Categorical variables were presented as frequencies and percentages. Continuous variables were summarized as mean and standard deviation for normally distributed data or median and interquartile range (IQR) for non-normally distributed data. Variables were compared between the severe and non-severe dengue groups using the chi-square test or Fisher exact test, as appropriate. Between-group differences in continuous variables were assessed using the independent-samples t-test for normally distributed data or the Mann-Whitney U-test for non-normally distributed data.
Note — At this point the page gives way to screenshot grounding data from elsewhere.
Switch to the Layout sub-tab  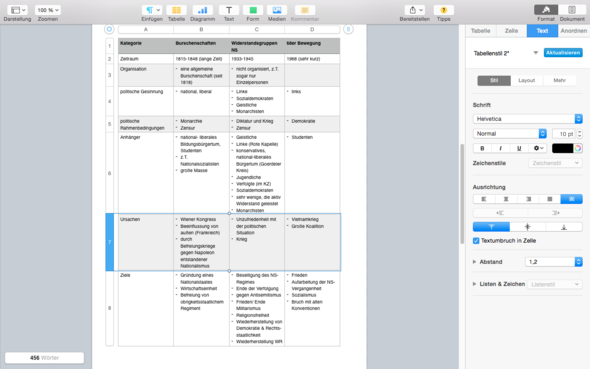tap(526, 80)
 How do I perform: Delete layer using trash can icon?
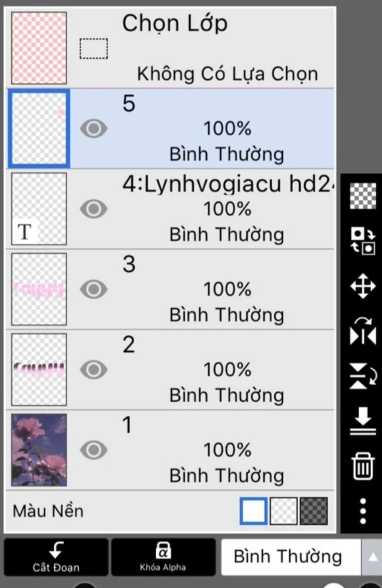pyautogui.click(x=363, y=466)
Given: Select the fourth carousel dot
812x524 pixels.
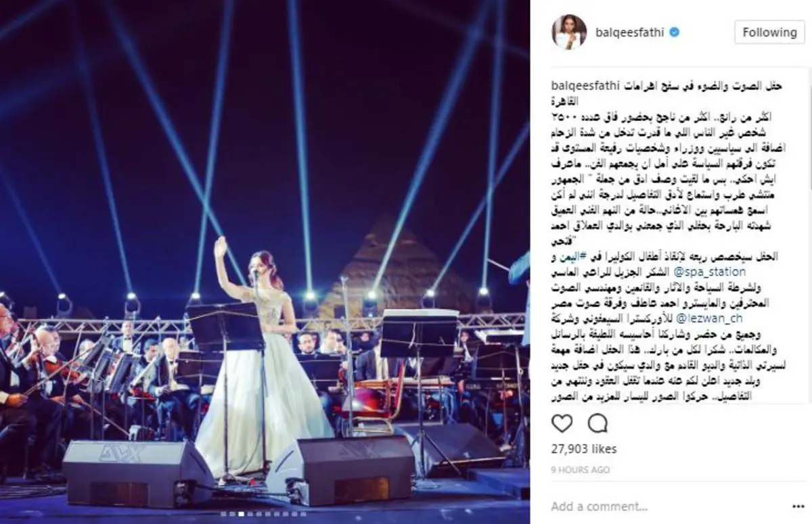Looking at the screenshot, I should coord(250,514).
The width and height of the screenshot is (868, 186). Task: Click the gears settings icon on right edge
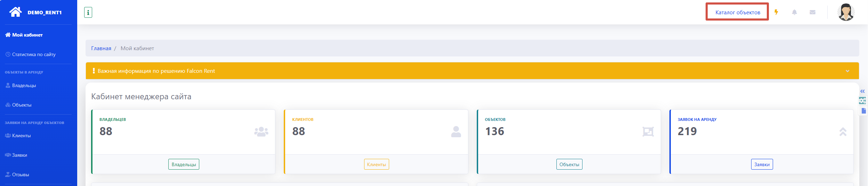pyautogui.click(x=862, y=101)
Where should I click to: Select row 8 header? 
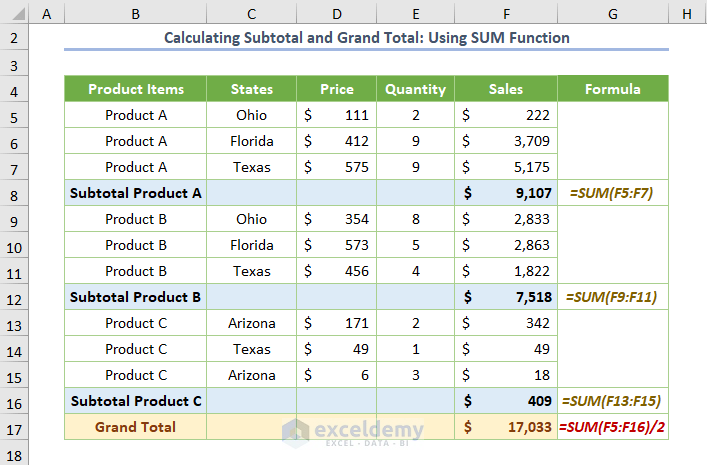point(14,193)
Univariable logistic regression was performed to estimate crude odds ratios (ORs) and 95% confidence intervals (CIs) for factors associated with severe dengue. Multivariable logistic regression models were then fitted to estimate adjusted ORs (aORs). Covariates included in the multivariable models were selected a priori based on clinical relevance and the previous literature. All models were adjusted for key potential confounders, including age group, sex, place of residence, and overweight/obesity status. Potential multicollinearity among covariates was assessed using variance inflation factors. Model fit was evaluated using the Hosmer-Lemeshow goodness-of-fit test. A 2-sided p-value less than 0.05 was considered to indicate statistical significance.
Ethics Statement
The study protocol was approved by the Scientific Committee of Haiphong University of Medicine and Pharmacy, Haiphong, Vietnam (No. 2004/QĐ-YDHP; code: HPMU.ĐTCS.2024.123; dated September 30, 2024) and was authorized by the leadership of Haiphong Medical University Hospital. All data were anonymized and collected retrospectively; therefore, the requirement for informed consent was waived.
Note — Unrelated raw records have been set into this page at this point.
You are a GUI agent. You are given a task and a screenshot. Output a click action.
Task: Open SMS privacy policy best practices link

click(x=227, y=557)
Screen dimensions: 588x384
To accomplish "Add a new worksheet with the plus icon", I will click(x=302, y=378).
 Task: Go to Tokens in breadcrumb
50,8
The prevalence of severe dengue was 1.5% (56 cases). No significant differences were observed between the severe and non-severe groups in sex, age, place of residence, or overweight/obesity status (all p>0.05). However, patients with severe dengue were more likely to have any pre-existing condition (57.1% vs. 39.4%, p=0.007) and to have 2 or more comorbidities (28.6% vs. 18.1%, p=0.024). Hypertension (28.6% vs. 18.1%, p=0.045), hyperlipidemia (28.6% vs. 13.5%, p=0.001), and cardiac disease (8.9% vs. 3.3%, p=0.022) were significantly more common in the severe group. The length of hospital stay was slightly longer among patients with severe dengue, but the difference was not statistically significant (6.79 days vs. 6.45 days, p=0.289) (Table 1).
All patients presented with fever (100%). Fatigue was significantly less frequent in the severe dengue group (76.8%) than in the non-severe group (90.7%, p<0.001). In contrast, headache (78.6% vs. 63.6%, p=0.020), cough (16.1% vs. 4.8%, p<0.001), skin rash (12.5% vs. 2.9%, p<0.001), pruritic rash (8.9% vs. 2.6%, p=0.004), hemorrhage (12.5% vs. 2.4%, p<0.001), dizziness (5.4% vs. 0.8%, p<0.001), and myalgia (3.6% vs. 0.6%, p=0.004) were significantly more common among severe dengue cases. Regarding laboratory parameters, AST levels were significantly higher in the severe dengue group (median, 48.80 U/L; IQR, 26.80–132.33) than in the non-severe group (median, 33.90 U/L; IQR, 23.63–71.53; p=0.021), suggesting greater hepatic involvement in severe cases. ALT levels were also higher among patients with severe dengue, although this difference was not statistically significant (p=0.058) (Table 2).
Patients with any pre-existing condition had higher odds of severe dengue than those without comorbidities (aOR, 2.06; 95% CI, 1.20–3.53). Patients with 2 or more pre-existing conditions also had higher odds of severe dengue (aOR, 2.26; 95% CI, 1.18–4.33). Among individual comorbidities, hyperlipidemia remained significantly associated with severe dengue (aOR, 2.32; 95% CI, 1.17–4.81). In exploratory analyses, certain combinations of cardiometabolic conditions—hypertension with hyperlipidemia (aOR, 2.88; 95% CI, 1.39–5.97), hypertension with cardiac disease (aOR, 4.39; 95% CI, 1.30–14.79), and hyperlipidemia with cardiac disease (aOR, 4.02; 95% CI, 1.19–13.53)—were also associated with greater odds of severe dengue (Table 3).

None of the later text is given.